Despite her international success, Toba Khedoori at the Fridericianum is the artist’s first institutional solo exhibition in Germany. Curated by Fridericianum director Moritz Wesseler, along with Alexandra Sommer and Julia Schleis, it presents a grand survey of graphic and painterly images by the artist created between 1994 and 2021. 
 
It opens with a prelude in the museum’s rotunda: three black and white photographs of the artist by her twin sister, Rachel Khedoori, also an internationally renowned artist. These portraits, from 1995, show Toba Khedoori with her back to the camera, standing on a ladder as she works on a nine-meter-long drawing in her Los Angeles apartment. The focus on the architectural space and utilitarian tool — the ladder — reflects Khedoori’s own artwork, while the photograph as a medium, which Roland Barthes has proclaimed famously as a trace itself, can be seen as symbolic of her work’s subtler qualities. Toba Khedoori’s monumental images depict decontextualized architectural-spatial fragments and details of nature’s formations, in which the trace becomes a major feature.

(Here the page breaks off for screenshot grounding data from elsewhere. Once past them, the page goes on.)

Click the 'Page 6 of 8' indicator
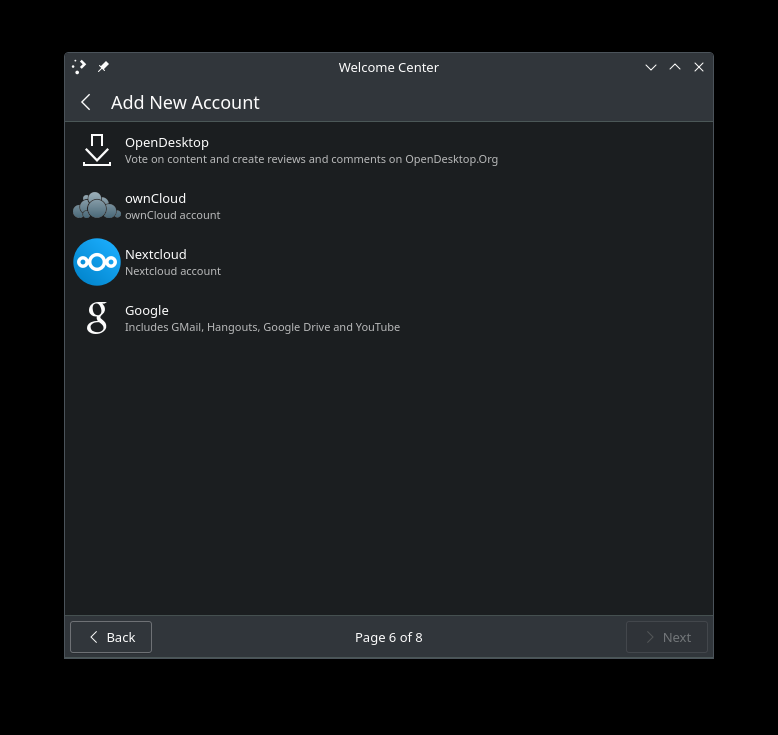Image resolution: width=778 pixels, height=735 pixels. 389,637
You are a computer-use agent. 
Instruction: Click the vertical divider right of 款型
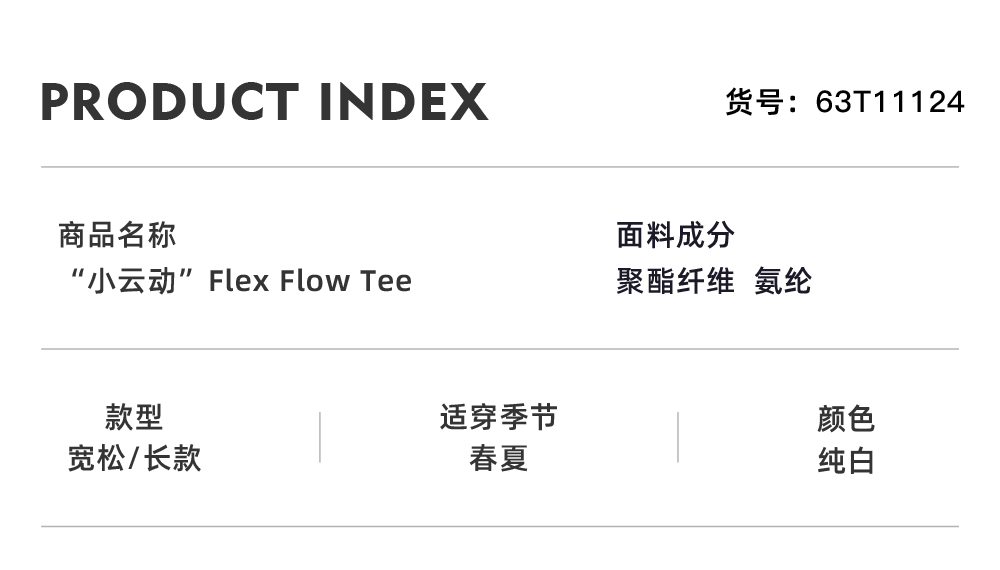[320, 437]
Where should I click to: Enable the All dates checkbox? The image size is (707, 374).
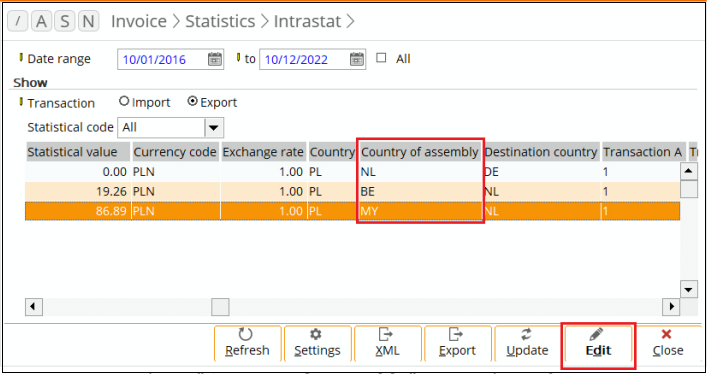pyautogui.click(x=381, y=58)
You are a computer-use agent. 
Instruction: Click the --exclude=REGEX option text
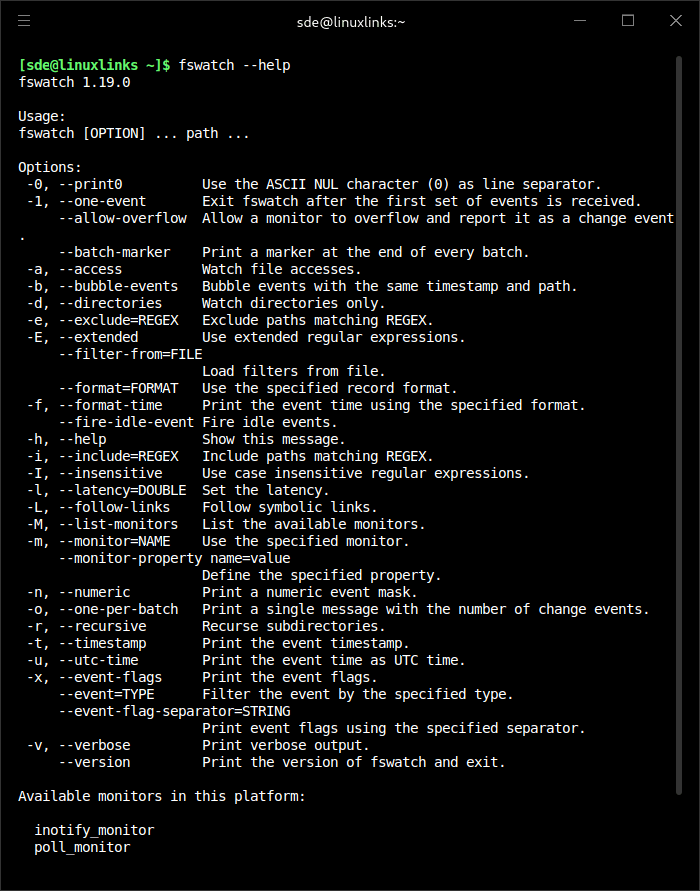(118, 320)
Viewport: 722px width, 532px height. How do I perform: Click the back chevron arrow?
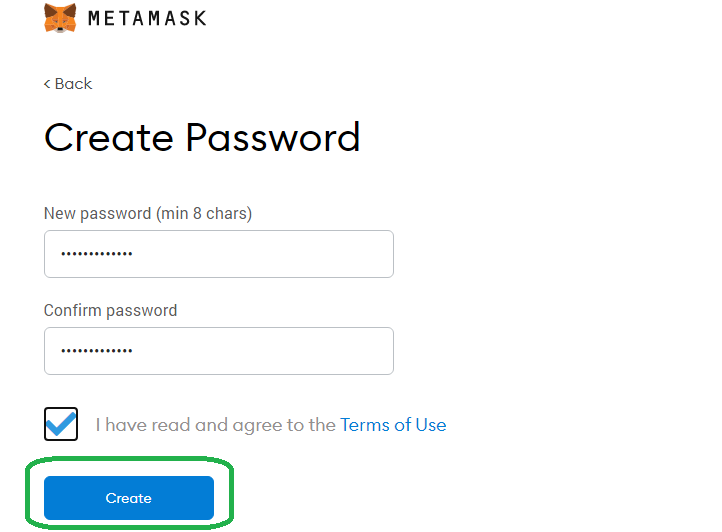pos(47,84)
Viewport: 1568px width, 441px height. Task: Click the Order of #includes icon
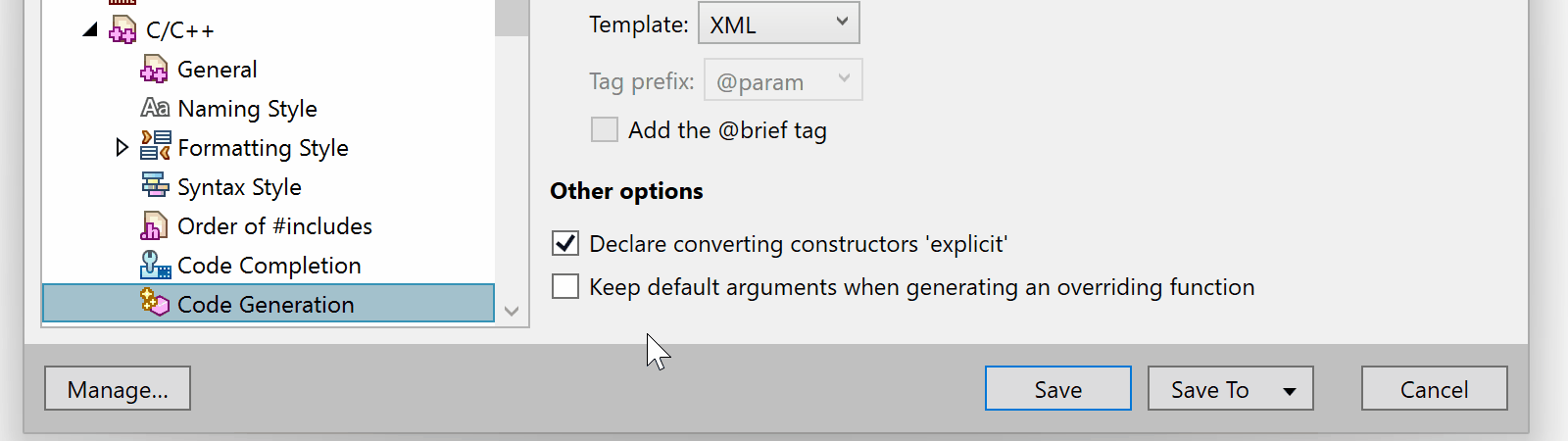pyautogui.click(x=155, y=226)
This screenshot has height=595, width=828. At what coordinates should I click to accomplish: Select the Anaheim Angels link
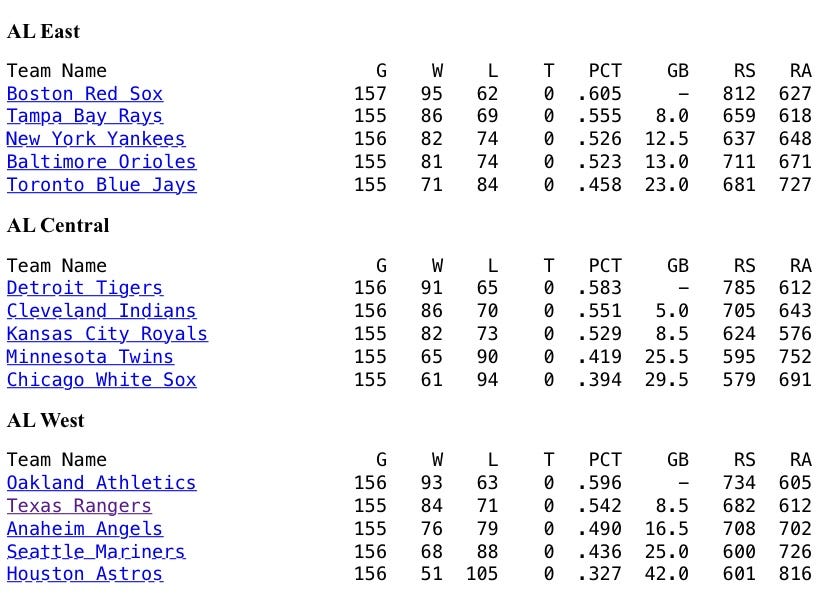click(84, 528)
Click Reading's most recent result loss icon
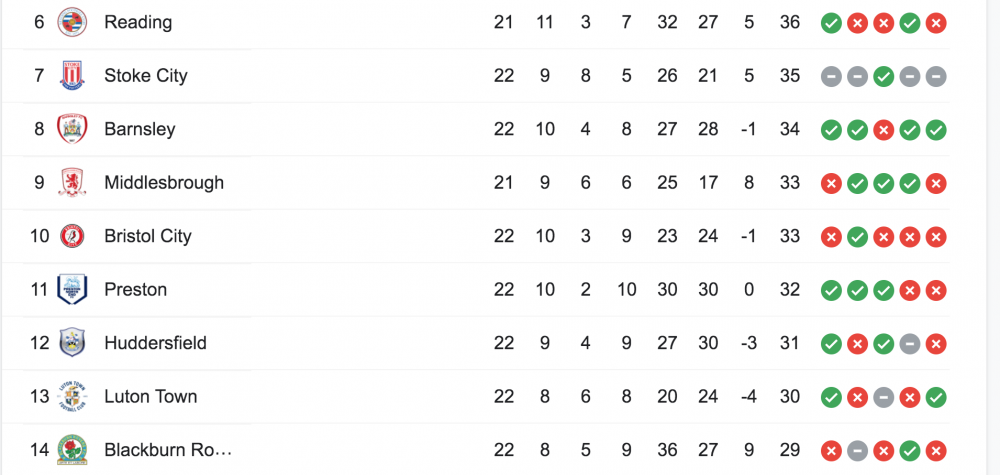This screenshot has height=475, width=1000. click(936, 22)
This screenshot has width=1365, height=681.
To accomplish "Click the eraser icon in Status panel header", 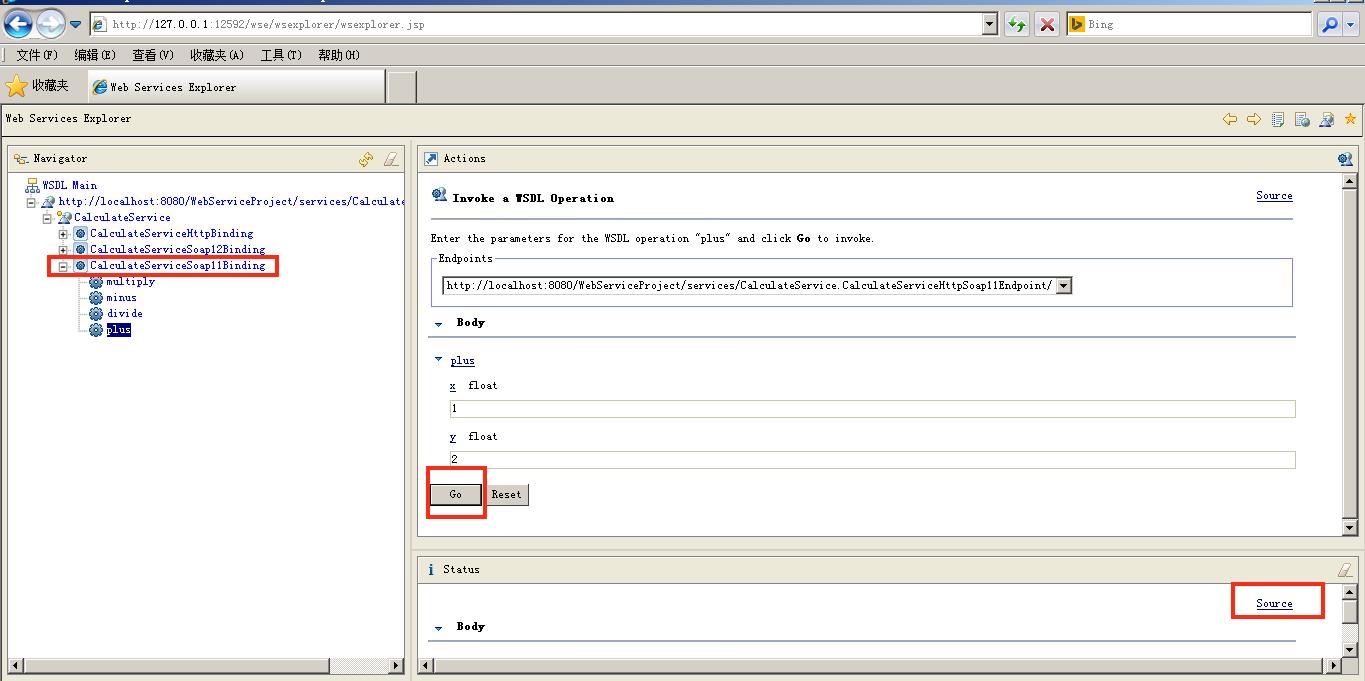I will pos(1345,570).
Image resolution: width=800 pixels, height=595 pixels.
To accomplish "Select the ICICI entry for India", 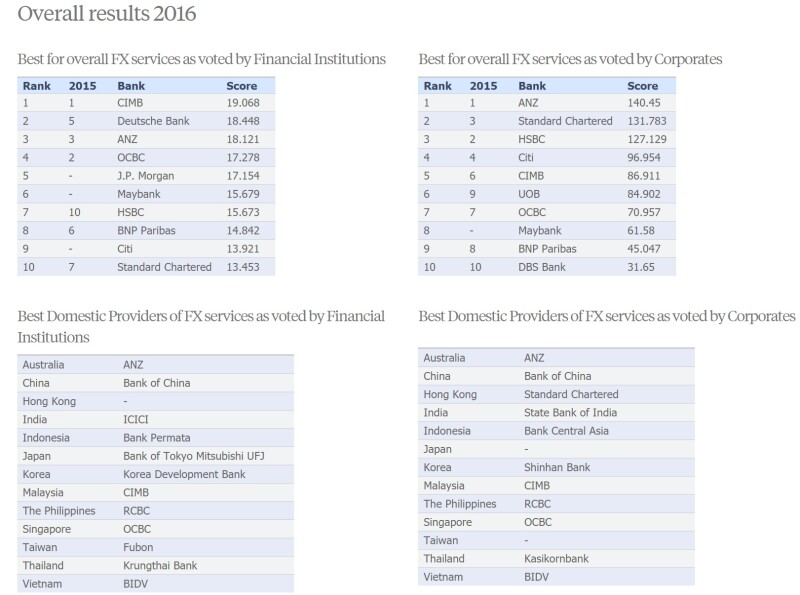I will point(135,420).
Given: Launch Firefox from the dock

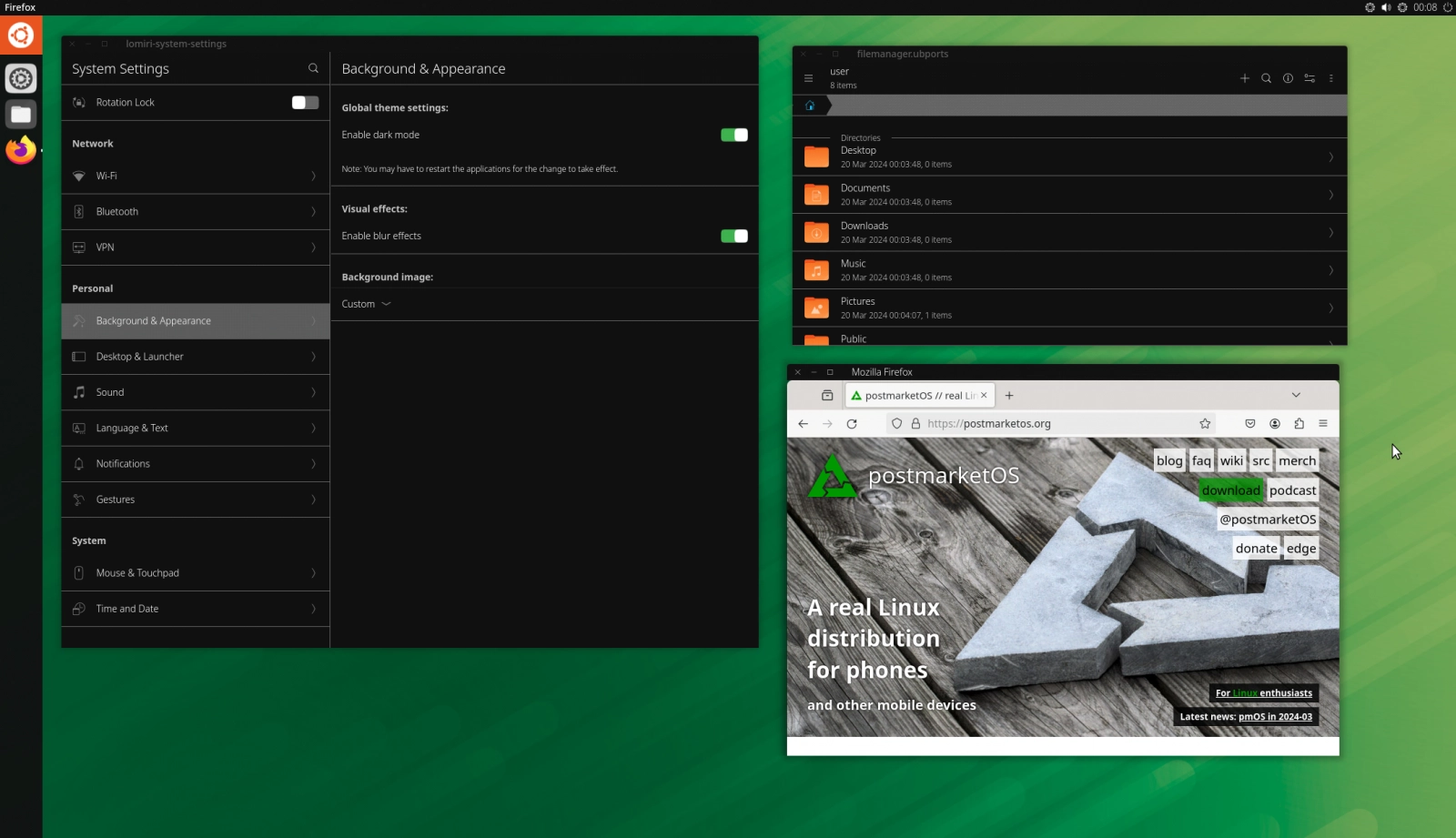Looking at the screenshot, I should (x=21, y=149).
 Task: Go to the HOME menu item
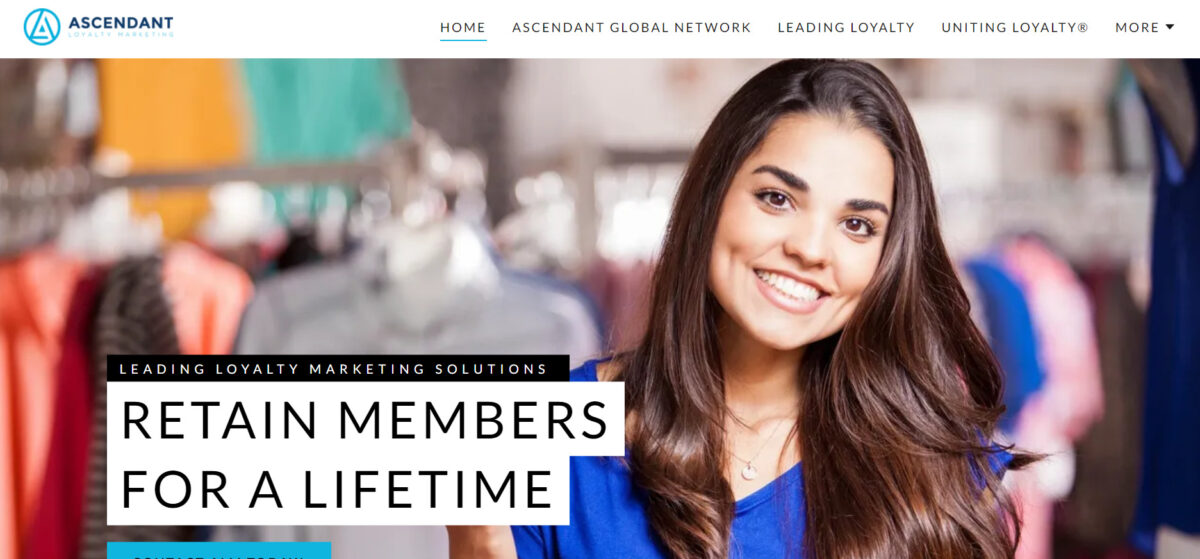coord(463,28)
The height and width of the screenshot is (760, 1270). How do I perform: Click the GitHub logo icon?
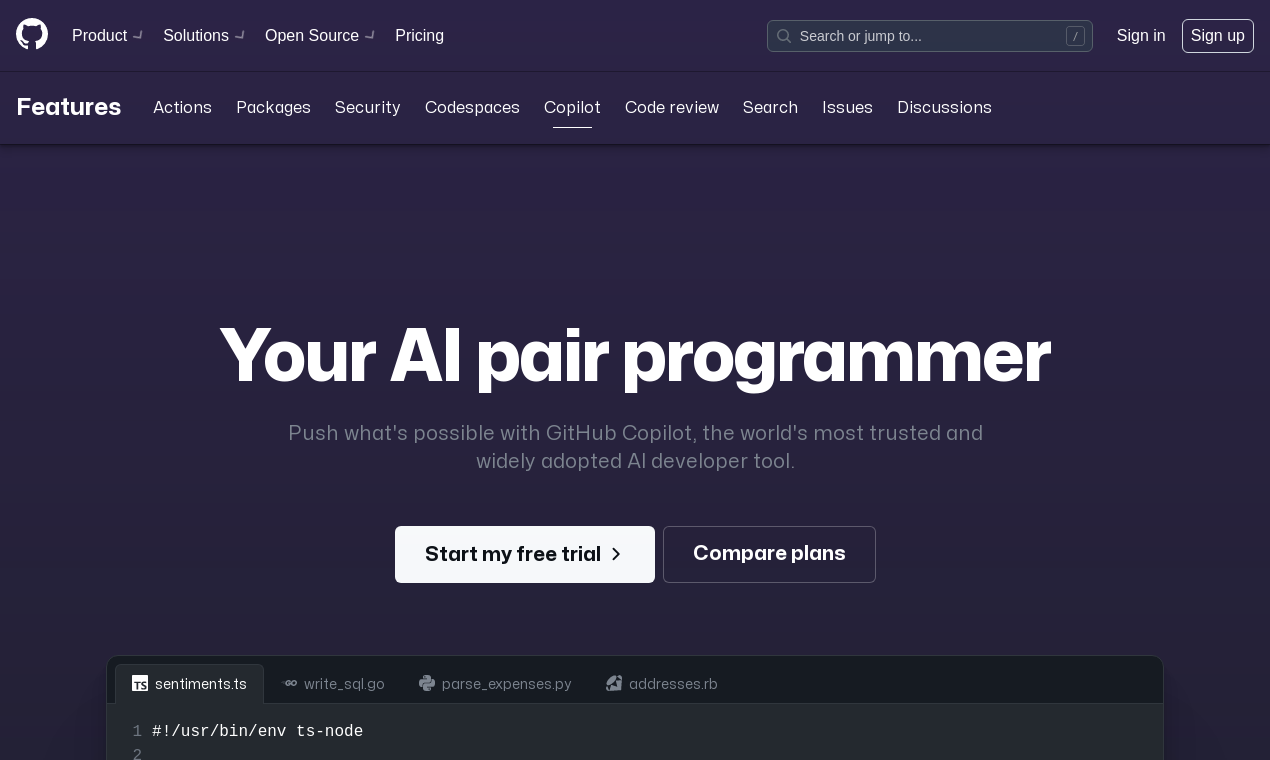pos(32,34)
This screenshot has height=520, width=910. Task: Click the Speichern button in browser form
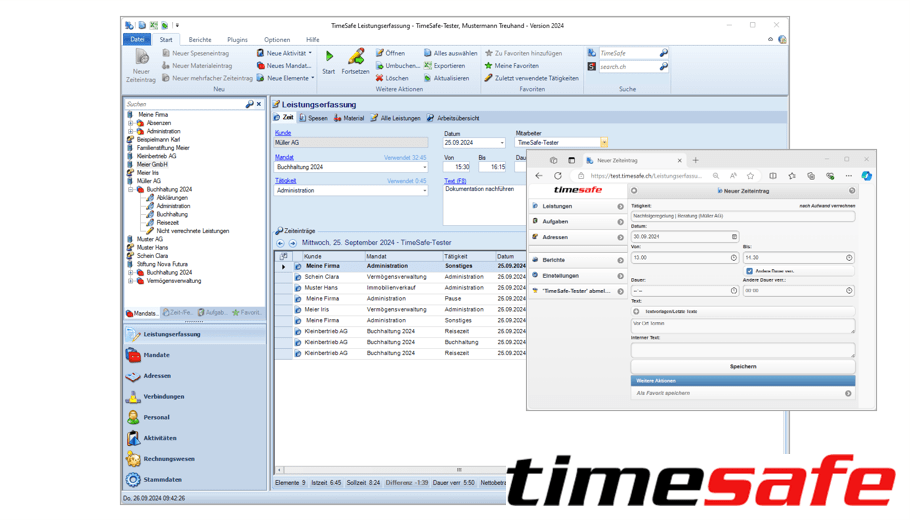(743, 367)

Entering the exhibition’s first room the visitor is confronted with three artworks, which depict a window looking into darkness; a long walkway; and a wooden stick along with its shadow. In its simplicity, this room holds the key aspects of Khedoori’s work, as well as essential categories of painting and drawing in general. First, the artwork as a “window to the world,” as it has been widely described since Leon Battista Alberti — only in this case the viewer looks at a black monochrome instead, revealing its density and color variation. In the image of the long walkway, the artist develops the concept of perspective, while the wooden stick focuses on volumetric representation. 
 
Perspective, depth, and color are at play in all of Khedoori’s works made between 1993 and 2021. Since 2008 her formats have become considerably smaller, her depictions more colorful and more photographic, but they still share this interest. They speak to us about their metaphorical qualities, too, of a window as an image, a cipher, a form of communication. Khedoori’s work has often been divided into “early” (through 2007) and “late” (2008 on) periods in exhibition and catalogue narratives, which can come across as simplistic. Here, though, this temporal division contributes to the viewer’s understanding by uncovering similarities as well as differences.